AVAILABLE DATA

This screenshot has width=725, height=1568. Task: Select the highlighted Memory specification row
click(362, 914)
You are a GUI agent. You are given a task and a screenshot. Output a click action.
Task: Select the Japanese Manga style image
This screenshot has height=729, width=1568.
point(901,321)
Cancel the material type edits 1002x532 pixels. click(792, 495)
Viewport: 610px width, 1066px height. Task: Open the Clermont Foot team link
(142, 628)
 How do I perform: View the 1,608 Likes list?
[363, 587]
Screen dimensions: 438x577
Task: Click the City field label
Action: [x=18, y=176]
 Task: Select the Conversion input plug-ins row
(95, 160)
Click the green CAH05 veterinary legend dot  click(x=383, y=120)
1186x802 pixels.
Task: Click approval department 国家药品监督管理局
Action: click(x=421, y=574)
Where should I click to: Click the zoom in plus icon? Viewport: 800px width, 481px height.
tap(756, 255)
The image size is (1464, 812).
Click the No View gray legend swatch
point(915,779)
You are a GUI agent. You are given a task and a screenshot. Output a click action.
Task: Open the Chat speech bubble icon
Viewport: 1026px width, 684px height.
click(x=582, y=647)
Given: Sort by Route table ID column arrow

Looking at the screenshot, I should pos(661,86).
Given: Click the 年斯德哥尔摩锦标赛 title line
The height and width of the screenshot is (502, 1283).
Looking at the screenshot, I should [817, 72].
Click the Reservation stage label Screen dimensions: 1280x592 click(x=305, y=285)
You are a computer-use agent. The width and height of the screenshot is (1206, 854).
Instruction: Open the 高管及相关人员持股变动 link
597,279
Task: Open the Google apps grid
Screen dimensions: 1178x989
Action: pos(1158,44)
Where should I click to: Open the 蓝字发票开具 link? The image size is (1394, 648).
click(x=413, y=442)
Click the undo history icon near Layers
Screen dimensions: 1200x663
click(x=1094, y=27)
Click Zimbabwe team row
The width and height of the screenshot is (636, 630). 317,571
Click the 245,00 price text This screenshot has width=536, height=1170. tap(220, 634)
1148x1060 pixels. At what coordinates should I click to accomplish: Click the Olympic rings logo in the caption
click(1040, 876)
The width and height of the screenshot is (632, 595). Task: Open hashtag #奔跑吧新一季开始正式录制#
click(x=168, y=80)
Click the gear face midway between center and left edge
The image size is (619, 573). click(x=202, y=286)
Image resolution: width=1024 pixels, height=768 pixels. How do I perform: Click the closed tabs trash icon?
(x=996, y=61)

EXERCISE DETAILS
Write out the entries verbatim, all of them.

EXERCISE ANSWER
This screenshot has width=725, height=1568. Task: Select the highlighted Memory specification row
click(362, 914)
You are a GUI agent. You are given a task and a screenshot. Output a click action.
Task: Select the Japanese Manga style image
This screenshot has height=729, width=1568.
point(901,321)
Cancel the material type edits 1002x532 pixels. click(792, 495)
Viewport: 610px width, 1066px height. Task: Open the Clermont Foot team link
(142, 628)
 How do I perform: View the 1,608 Likes list?
[363, 587]
Screen dimensions: 438x577
Task: Click the City field label
Action: [x=18, y=176]
 Task: Select the Conversion input plug-ins row
(95, 160)
Click the green CAH05 veterinary legend dot  click(x=383, y=120)
1186x802 pixels.
Task: Click approval department 国家药品监督管理局
Action: click(x=421, y=574)
Where should I click to: Click the zoom in plus icon? Viewport: 800px width, 481px height.
tap(756, 255)
The image size is (1464, 812).
Click the No View gray legend swatch
point(915,779)
You are a GUI agent. You are given a task and a screenshot. Output a click action.
Task: Open the Chat speech bubble icon
Viewport: 1026px width, 684px height.
click(x=582, y=647)
Given: Sort by Route table ID column arrow

Looking at the screenshot, I should pos(661,86).
Given: Click the 年斯德哥尔摩锦标赛 title line
The height and width of the screenshot is (502, 1283).
Looking at the screenshot, I should [817, 72].
Click the Reservation stage label Screen dimensions: 1280x592 click(x=305, y=285)
You are a computer-use agent. The width and height of the screenshot is (1206, 854).
Instruction: Open the 高管及相关人员持股变动 link
597,279
Task: Open the Google apps grid
Screen dimensions: 1178x989
Action: pos(1158,44)
Where should I click to: Open the 蓝字发票开具 link? The image size is (1394, 648).
click(x=413, y=442)
Click the undo history icon near Layers
Screen dimensions: 1200x663
click(x=1094, y=27)
Click Zimbabwe team row
The width and height of the screenshot is (636, 630). 317,571
Click the 245,00 price text This screenshot has width=536, height=1170. tap(220, 634)
1148x1060 pixels. At what coordinates should I click to accomplish: Click the Olympic rings logo in the caption
click(1040, 876)
The width and height of the screenshot is (632, 595). Task: Open hashtag #奔跑吧新一季开始正式录制#
click(x=168, y=80)
Click the gear face midway between center and left edge
The image size is (619, 573). click(x=202, y=286)
Image resolution: width=1024 pixels, height=768 pixels. How do I perform: Click the closed tabs trash icon?
(x=996, y=61)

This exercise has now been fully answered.